The strong-billed honeyeater (Melithreptus validirostris) is a species of bird in the family Meliphagidae.
It is one of two species of the genus Melithreptus endemic to Tasmania.
Its natural habitat is temperate forest.

==Taxonomy==
The strong-billed honeyeater was first described by ornithologist John Gould in 1837. Its specific name is derived from the Latin words validus 'strong', and rostrum 'bill'. It is a member of the genus Melithreptus, with several species of similar size and (apart from the brown-headed honeyeater) black-headed appearance, in the honeyeater family, Meliphagidae. Molecular markers show that the strong-billed honeyeater separated from the common ancestor of the brown-headed and black-chinned honeyeaters between 6.7 and 3.4 million years ago.

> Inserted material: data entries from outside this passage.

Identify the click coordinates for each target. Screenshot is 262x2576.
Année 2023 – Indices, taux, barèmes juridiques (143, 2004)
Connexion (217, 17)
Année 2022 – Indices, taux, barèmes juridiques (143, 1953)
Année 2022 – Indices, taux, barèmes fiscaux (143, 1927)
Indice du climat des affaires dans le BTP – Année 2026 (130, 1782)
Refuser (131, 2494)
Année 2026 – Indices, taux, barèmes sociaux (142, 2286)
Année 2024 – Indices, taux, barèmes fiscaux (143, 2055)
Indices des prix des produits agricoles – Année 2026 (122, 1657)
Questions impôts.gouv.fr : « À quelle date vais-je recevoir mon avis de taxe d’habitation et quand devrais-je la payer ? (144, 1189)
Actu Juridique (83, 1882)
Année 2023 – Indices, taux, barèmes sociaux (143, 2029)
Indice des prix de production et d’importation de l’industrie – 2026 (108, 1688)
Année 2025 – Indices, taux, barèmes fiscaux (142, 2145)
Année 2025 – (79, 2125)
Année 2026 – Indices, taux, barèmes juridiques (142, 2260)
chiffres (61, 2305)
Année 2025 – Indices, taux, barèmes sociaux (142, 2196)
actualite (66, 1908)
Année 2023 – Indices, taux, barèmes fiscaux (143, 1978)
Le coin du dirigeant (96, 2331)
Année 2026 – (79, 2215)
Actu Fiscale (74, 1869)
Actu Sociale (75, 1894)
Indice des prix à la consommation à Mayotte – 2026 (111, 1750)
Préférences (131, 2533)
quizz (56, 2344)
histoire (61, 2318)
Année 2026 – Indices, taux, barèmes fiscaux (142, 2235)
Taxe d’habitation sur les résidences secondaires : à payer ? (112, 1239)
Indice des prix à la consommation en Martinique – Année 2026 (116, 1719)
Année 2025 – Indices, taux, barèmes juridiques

The next closest relative outside the genus is the much larger, but similarly marked, blue-faced honeyeater. More recently, DNA analysis has shown honeyeaters to be related to the Pardalotidae (pardalotes), Acanthizidae (Australian warblers, scrubwrens, thornbills, etc.), and the Maluridae (Australian fairy-wrens) in the large superfamily Meliphagoidea.

== Description ==
A mid-sized honeyeater at 16.5–17.5 cm (6.5–7 in) in length, it is olive-brown above and pale grey-brown below, with a black head, nape and throat, a pale blue to off-white patch over the eye, and a white crescent on the nape. Juveniles have brownish crowns, lemon-tinged nape, and an orange base of bill. Its call is a loud cheep cheep, or a churring.

== Ecology ==
The strong-billed honeyeater is found in mature forest with large trees, such as Eucalyptus regnans and E. delegatensis. Its diet is principally insects and various other invertebrates, which it hunts on tree trunks, supplemented by nectar and fallen fruit. Although both species are widespread in Tasmania, the Strong-billed rarely overlaps in site and foraging with the black-headed honeyeater.

=== Breeding ===
Strong-billed honeyeaters may nest from September to January, breeding once or twice during this time. The nest is a thick-walled bowl of grasses and bits of bark in the fork of a tall tree, usually a eucalypt. Two or three eggs are laid, 22 x 17 mm in size, and shiny, buff-pink, sparsely spotted with red-brown.